On 18 October 2016, it was said by students demonstrating at the University of Witwatersrand, that police officers were targeting leaders to weaken the movement. there alleged claims of students being abducted, abused and then dumped into Limpopo.[80] Wits student Arthur Muhamelwa was arrested by police on Sunday, who proceeded to abduct him. Police drove him around for hours, whilst student leaders looked for him at Hillbrow, Jeppe and Cleveland police stations. the Student representative (SRC) council started #WhereIsArthur on Facebook. Arthur realised he was in some danger, he typed in an SMS seen by Daily Maverick, "Something here is not right, i'm still on a moving police quantum passing a board written Bela Bela and Polokwane and a board written welcome to Limpopo." this was just before 20:00 on Sunday evening. the Police proceeded to strip Arthur naked as well as torture him. he was then abandoned by the police Near a river in Thohoyandou, Limpopo. This and many other allegations were made by students and student leaders, who were adamant that the police was targeting leaders and intimidating them to quiet down protests. The Police force denied all allegations.[80]

Brutality was a big topic for debate since the general public either claimed the students were to blame due to their unprovoked violence, therefore giving police authority to use force, or the police were to blame, apparently using force while being unprovoked by students, resulting in student violence and destruction.

Student Violence

Alleged incidents of student violence against security guards were recorded during the protests, with security guards allegedly beaten [72][73] and an incident occurring where a rock was allegedly thrown by a student at a security guard's head, resulting in hospitalization.[71]

A worker at the University of Witwatersrand died during the protests due to an apparent asthma attack as a result of a fire extinguisher being set off on campus.[58]

Cases of intimidation of staff and non-participating students during the protest movement were recorded.[82][83][84]


The initial impact of the protests was to prevent any raise in university tuition in 2016. The protests resulted in the guarantee by national government of free higher education for students leading to the creation in 2018 of a national bursary scheme for poor and working class students totalling R12.4-billion in 2018 with the bursary budget expected to increase to R24.3-billion in 2020.[85] A study by the Centre for the Study of Violence and Reconciliation concluded that the decolonisation focus of the 2016 protests was less successful than the 2015 protests; however the study concludes that the protests did bring the subject of decolonisation of educational institutions and the alienation of black students and staff from university life to broader public attention.[86]

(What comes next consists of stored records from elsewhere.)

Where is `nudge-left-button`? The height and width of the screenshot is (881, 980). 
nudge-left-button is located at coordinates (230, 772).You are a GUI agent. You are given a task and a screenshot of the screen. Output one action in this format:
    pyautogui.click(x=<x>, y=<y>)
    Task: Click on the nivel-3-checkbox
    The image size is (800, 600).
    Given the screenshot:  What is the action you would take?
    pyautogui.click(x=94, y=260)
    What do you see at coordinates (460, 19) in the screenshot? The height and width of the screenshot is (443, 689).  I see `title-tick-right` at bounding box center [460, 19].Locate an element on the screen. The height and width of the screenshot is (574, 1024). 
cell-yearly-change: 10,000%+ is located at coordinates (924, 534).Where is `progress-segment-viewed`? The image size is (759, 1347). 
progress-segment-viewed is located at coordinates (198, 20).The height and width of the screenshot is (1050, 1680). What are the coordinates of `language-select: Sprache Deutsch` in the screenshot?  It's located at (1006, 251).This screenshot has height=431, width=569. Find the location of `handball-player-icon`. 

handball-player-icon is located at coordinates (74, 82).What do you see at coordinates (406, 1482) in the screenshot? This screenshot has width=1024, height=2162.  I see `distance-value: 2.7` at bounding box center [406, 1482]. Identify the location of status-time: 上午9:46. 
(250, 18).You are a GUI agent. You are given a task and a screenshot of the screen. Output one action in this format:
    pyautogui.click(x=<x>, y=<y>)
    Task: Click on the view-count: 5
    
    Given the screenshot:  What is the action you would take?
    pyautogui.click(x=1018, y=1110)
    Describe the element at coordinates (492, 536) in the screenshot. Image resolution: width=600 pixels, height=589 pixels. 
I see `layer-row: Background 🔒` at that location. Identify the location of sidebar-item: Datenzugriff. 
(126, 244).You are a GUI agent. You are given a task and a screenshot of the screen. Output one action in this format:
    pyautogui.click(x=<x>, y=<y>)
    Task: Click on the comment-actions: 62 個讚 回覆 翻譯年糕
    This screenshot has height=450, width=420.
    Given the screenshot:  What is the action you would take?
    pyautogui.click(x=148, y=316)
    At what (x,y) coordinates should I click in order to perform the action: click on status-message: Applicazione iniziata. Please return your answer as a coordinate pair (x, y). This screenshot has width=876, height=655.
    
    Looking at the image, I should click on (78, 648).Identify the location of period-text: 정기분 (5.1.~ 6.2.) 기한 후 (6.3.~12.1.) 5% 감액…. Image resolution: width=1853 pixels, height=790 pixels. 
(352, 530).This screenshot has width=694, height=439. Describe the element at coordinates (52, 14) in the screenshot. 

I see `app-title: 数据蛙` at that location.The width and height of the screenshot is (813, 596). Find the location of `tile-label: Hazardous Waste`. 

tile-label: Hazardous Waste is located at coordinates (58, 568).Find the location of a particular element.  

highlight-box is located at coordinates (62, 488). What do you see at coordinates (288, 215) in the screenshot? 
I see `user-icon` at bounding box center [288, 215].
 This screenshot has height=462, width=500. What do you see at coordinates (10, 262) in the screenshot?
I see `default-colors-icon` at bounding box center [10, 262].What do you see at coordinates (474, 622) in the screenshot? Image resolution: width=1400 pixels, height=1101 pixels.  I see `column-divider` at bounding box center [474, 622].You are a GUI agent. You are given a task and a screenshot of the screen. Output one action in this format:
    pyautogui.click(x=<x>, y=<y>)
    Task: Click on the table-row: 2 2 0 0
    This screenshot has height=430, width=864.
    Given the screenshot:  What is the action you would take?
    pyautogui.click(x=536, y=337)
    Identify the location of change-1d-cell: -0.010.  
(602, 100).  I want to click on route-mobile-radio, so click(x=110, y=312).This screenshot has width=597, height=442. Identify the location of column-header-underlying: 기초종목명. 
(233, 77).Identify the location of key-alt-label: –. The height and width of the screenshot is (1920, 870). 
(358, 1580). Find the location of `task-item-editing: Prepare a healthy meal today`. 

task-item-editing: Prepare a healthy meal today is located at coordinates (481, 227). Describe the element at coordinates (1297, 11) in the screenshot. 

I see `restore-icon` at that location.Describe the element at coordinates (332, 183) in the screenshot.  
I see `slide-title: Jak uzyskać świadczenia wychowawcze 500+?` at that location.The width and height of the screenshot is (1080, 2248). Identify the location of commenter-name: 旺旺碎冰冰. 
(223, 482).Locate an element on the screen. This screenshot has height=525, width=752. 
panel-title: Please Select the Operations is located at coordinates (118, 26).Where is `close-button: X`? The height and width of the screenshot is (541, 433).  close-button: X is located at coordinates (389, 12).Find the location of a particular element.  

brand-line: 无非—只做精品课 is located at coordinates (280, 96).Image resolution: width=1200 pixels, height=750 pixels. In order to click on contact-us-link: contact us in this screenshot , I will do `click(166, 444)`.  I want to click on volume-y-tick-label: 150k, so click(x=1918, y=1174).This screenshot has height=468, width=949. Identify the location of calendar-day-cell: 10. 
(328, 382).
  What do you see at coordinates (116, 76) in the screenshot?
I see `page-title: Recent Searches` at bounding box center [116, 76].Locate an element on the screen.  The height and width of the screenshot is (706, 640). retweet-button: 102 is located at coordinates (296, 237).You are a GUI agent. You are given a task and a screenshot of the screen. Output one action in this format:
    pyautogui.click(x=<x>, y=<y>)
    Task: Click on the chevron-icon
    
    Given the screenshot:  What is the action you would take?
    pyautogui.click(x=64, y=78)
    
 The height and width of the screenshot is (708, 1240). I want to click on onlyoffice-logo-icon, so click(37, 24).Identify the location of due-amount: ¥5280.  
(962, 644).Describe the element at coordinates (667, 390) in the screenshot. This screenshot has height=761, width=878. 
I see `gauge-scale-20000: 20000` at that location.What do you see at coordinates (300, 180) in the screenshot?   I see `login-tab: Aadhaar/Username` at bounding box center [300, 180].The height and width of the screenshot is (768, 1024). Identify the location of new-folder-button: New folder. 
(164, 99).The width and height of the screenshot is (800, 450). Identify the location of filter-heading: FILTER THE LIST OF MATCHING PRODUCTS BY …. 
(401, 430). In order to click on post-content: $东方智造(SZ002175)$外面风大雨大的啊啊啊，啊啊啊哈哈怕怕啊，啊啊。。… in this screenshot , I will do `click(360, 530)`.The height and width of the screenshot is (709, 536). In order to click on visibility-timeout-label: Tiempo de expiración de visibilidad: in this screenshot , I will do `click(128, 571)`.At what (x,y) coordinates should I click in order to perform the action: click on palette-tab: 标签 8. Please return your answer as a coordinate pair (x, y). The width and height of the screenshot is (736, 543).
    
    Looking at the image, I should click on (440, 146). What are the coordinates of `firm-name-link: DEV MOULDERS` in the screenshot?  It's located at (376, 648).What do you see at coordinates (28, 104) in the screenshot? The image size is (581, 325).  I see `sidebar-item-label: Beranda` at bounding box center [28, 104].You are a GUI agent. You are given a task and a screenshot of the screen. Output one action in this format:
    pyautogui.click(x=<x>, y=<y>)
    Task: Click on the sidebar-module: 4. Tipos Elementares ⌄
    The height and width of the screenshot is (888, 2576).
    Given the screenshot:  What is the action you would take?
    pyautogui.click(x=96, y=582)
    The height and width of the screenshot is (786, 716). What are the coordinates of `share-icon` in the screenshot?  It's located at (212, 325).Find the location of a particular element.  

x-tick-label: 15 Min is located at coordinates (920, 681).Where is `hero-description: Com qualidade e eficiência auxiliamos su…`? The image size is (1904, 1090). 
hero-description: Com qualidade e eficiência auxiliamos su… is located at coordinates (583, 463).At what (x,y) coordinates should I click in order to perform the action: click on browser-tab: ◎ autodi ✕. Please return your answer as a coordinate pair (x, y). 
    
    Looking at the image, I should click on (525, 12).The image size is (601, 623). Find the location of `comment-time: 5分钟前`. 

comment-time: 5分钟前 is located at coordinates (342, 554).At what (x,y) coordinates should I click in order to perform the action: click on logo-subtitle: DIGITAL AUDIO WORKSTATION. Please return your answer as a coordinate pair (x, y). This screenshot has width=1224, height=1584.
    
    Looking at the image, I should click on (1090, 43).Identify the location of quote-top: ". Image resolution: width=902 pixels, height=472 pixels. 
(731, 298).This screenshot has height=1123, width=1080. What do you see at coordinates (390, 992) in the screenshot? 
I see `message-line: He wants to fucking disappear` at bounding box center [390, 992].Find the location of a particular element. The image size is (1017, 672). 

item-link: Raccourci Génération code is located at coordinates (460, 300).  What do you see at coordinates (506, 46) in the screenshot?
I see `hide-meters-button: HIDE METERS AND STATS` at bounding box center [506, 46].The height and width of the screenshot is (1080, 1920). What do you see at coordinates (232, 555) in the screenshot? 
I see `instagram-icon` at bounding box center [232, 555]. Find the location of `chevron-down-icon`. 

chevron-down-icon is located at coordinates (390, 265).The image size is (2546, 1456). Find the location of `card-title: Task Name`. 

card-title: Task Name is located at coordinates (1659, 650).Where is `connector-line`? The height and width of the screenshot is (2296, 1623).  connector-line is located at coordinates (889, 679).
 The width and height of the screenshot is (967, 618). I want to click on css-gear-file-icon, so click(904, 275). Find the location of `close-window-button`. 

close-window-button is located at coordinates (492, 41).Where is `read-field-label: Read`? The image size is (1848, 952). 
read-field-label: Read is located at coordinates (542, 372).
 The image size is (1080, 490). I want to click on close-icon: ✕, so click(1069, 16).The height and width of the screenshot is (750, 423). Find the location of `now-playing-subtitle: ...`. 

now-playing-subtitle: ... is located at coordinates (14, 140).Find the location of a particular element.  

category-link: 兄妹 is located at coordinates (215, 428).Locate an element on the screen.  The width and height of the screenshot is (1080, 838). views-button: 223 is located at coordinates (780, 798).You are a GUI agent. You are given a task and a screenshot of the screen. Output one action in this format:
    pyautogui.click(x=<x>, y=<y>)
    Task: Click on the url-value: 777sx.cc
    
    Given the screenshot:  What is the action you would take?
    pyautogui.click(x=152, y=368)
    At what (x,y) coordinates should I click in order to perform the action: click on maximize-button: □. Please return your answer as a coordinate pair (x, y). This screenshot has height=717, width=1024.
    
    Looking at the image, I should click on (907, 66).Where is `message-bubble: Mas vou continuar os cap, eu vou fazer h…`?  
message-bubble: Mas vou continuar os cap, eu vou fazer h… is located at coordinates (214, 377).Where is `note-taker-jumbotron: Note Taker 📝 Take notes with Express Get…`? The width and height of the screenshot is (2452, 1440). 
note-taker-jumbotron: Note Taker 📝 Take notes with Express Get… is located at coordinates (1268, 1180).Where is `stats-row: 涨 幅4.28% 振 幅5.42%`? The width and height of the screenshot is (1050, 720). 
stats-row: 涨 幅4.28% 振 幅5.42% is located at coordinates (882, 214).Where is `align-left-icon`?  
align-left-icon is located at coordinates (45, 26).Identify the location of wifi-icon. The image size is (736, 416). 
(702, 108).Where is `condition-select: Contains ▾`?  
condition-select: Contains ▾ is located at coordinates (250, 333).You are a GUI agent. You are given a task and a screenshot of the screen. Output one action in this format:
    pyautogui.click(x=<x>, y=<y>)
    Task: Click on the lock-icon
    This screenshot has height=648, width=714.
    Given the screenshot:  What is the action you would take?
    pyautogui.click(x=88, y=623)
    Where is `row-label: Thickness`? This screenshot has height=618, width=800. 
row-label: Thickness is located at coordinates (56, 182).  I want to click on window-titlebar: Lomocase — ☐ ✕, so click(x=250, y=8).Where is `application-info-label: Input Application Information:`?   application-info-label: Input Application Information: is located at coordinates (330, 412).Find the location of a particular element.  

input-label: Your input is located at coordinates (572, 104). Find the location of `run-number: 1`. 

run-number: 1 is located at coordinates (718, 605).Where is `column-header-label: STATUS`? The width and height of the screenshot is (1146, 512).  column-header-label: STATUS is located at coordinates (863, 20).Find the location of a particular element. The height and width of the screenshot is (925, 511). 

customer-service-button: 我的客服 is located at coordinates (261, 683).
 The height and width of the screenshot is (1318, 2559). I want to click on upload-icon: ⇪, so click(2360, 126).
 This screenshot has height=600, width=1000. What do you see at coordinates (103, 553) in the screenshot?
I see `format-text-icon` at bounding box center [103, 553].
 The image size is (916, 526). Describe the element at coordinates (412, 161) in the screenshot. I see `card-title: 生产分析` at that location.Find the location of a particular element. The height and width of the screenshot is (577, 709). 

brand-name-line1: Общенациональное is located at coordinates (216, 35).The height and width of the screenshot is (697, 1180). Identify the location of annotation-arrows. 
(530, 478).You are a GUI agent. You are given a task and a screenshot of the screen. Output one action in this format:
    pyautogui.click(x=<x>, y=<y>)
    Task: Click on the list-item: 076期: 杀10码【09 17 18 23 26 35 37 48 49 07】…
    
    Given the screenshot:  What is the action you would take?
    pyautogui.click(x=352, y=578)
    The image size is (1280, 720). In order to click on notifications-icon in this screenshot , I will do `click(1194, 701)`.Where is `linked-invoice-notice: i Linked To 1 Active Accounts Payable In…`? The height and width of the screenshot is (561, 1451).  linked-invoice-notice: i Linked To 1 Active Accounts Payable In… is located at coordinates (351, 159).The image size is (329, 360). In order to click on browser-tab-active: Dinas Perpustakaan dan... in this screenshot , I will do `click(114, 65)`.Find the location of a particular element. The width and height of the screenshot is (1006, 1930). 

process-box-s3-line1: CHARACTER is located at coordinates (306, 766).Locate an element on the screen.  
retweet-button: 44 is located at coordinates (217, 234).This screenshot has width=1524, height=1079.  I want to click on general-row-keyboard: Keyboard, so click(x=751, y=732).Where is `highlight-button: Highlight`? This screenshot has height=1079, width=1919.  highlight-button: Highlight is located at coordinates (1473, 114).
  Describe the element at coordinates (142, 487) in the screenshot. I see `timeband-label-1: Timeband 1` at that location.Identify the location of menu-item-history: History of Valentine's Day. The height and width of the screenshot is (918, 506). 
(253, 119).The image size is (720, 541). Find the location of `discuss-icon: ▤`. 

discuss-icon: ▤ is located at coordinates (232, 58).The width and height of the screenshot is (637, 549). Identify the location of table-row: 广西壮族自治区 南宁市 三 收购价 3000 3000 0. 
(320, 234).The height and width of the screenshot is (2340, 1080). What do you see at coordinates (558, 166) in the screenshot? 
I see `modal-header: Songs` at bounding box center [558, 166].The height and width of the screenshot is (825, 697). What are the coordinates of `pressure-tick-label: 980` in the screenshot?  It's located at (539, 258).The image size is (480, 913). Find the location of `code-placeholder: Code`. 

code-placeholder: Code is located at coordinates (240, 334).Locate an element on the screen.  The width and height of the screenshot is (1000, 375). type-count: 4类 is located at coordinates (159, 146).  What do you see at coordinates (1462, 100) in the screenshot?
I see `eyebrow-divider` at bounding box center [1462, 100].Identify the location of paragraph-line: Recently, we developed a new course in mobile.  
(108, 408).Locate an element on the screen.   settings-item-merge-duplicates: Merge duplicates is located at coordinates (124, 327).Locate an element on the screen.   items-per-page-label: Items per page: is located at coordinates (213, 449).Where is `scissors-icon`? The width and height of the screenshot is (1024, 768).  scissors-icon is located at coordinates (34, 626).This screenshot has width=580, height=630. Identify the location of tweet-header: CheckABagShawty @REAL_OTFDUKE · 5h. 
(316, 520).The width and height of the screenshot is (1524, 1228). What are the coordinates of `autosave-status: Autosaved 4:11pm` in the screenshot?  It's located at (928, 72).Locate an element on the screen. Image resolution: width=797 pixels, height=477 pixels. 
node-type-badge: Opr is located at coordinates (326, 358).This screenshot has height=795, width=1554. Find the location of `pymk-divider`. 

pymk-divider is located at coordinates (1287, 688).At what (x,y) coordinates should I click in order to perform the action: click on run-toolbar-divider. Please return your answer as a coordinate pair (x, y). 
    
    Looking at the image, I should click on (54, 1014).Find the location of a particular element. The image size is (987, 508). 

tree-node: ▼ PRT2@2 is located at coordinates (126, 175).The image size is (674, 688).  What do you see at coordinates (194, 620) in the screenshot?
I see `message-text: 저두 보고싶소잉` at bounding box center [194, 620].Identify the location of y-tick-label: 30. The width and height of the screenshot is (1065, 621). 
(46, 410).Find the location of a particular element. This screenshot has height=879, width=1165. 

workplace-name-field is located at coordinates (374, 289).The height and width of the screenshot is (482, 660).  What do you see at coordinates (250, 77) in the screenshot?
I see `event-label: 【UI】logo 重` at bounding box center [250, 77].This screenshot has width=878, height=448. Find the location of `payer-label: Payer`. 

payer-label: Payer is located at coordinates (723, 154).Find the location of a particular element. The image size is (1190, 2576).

The protests were estimated to have cost around R800 million in damages to educational infrastructure.[87] Family members of University of Cape Town Professor Bongani Mayosi stated that the "vitriolic character of student engagements"[88] during the protests by protesting students led to the decline in Mayosi's mental health resulting in his suicide in 2018.[89][90]

The movement along with #Rhodesmustfall has been criticised by the Institute of Race Relations for eroding freedom of speech in South African universities by promoting intolerance of alternative points of view, with pro-FeesMustFall activists taking actions ranging from shouting down non-supporters to acts of intimidation and violence.[91]

A number of people involved in the #feesmustfall protests (most notably Naledi Chirwa, Vuyani Pambo, Peter Keetse and Dali Mpofu) were registered as Economic Freedom Fighters party representatives for the 2019 South African general election.[92]

The 2019 film Everything Must Fall documents the 2016 FeesMustFall protests.[93]